An infection after fracture will usually cause warmth, redness, increased pain, and swelling and inflammation around the affected area — more than what is considered normal. If the infection is near a joint, such as your knee or shoulder, the joint may become difficult to move. In addition, a pus pocket may form and if it bursts, pus will drain from the injury. You may also have fevers, chills, and night sweats.
(Left) This infected wound on the outside of the ankle is red and swollen. (Right) A close up image clearly shows a moist area that appears to be draining pus.

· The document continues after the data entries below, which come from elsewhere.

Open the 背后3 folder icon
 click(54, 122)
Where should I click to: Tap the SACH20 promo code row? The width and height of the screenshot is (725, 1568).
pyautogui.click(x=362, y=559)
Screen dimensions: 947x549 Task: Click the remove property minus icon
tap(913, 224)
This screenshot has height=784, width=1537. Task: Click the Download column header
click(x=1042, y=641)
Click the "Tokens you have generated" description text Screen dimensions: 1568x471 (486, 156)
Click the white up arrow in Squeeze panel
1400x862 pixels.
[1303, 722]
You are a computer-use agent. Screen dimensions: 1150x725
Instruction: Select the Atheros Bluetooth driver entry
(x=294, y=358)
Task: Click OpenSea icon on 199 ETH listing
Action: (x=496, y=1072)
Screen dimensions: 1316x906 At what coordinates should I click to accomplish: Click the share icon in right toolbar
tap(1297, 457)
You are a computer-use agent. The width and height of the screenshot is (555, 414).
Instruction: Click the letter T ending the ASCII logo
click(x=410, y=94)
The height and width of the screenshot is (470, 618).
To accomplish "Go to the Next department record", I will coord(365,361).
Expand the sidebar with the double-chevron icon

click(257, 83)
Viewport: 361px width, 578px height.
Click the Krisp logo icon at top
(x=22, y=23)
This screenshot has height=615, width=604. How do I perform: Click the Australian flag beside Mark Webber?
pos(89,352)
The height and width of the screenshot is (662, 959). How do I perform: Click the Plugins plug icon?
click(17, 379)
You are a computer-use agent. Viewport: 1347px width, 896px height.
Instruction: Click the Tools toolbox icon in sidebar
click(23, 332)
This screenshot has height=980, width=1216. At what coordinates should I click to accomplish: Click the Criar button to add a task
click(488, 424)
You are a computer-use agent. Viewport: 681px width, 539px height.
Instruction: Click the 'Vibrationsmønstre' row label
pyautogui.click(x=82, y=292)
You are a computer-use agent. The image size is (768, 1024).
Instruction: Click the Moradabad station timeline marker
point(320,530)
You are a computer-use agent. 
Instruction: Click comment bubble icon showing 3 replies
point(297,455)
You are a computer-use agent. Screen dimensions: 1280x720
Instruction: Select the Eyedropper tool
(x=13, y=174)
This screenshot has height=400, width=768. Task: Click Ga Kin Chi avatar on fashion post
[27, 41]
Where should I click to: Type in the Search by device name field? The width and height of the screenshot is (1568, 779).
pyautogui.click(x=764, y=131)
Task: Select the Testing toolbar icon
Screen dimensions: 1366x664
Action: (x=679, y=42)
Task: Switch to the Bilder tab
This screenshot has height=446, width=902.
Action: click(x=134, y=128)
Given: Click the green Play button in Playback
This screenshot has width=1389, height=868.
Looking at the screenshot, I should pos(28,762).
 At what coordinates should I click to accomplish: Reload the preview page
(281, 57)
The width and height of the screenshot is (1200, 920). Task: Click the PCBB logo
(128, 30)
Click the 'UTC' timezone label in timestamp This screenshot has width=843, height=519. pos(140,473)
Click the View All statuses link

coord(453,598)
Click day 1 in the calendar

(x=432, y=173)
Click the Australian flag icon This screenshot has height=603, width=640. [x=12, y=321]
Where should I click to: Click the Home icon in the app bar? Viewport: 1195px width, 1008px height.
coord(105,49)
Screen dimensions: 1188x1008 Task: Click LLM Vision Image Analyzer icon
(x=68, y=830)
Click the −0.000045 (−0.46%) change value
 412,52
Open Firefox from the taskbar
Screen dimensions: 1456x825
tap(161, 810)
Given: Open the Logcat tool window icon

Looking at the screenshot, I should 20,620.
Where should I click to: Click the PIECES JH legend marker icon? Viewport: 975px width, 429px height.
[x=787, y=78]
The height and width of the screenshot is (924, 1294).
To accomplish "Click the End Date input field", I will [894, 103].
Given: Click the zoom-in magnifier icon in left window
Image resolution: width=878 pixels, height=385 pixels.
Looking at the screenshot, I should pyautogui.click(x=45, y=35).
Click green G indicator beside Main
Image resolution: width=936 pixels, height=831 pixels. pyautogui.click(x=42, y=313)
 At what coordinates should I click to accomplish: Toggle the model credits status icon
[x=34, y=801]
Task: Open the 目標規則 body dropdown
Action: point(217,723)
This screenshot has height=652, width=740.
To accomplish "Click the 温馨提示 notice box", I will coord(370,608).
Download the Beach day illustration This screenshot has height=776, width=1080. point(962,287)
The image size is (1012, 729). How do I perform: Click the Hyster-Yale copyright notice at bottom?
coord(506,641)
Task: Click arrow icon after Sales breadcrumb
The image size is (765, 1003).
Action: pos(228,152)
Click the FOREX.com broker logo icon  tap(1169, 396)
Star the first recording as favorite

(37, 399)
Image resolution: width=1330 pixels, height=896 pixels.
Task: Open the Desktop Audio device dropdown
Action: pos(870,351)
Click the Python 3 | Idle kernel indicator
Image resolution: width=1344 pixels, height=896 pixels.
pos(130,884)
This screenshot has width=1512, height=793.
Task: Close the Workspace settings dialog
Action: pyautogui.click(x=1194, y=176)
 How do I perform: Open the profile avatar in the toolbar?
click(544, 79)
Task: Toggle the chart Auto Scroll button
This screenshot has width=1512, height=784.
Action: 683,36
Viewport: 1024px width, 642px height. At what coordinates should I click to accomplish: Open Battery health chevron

Even if an infection appears obvious, your orthopaedic surgeon will probably order an x-ray. Blood tests may also help identify the infection. If these tests do not confirm you have an infection, your orthopaedic surgeon may order additional tests, such as a computed tomography (CT) scan, a tagged white blood cell scan, and a magnetic resonance imaging scan (MRI), although this is rare.
An open fracture is a surgical emergency. Antibiotics are started as soon as possible in the emergency room. The next steps in controlling the risk for infection are to cleanse the wound and remove as much contamination as possible from the skin, soft tissues, and bone. This procedure is called debridement and irrigation, and is typically performed in an operating room. Depending on the severity of your injury, you may require several debridement and irrigation procedures.
If your orthopaedic surgeon suspects an infection after surgery, he or she may initially treat it with antibiotics alone, but you will likely require additional surgery to clean out the infection. During surgery, the orthopaedic surgeon will either swab or take samples of the infected tissue to find out what bacteria is causing the infection. This stage of treatment may require multiple surgeries. Special drains may be placed in the wound to help rid it of pus. Antibiotic delivery systems, like “antibiotic beads,” may also be used to provide higher concentrations of antibiotics.
Once the bacteria is identified, your orthopaedic surgeon can choose the most effective antibiotics for the type of infection you have. An infectious disease specialist may assist your surgeon in determining appropriate antibiotics. Most cases require taking antibiotics for 6 to 8 weeks.
A bone infection can be difficult to eliminate. It can require long-term antibiotic treatment, as well as several surgeries. In some severe cases, your surgeon may consider amputating the infected limb in order to stop the infection.
If the infection is successfully treated, patients can recover without serious, ongoing problems. An infection after a fracture, however, may require multiple trips to the operating room, long-term need for antibiotics, and a prolonged course of healing.
Sources – “the American Academy of Orthopaedics Surgeons”.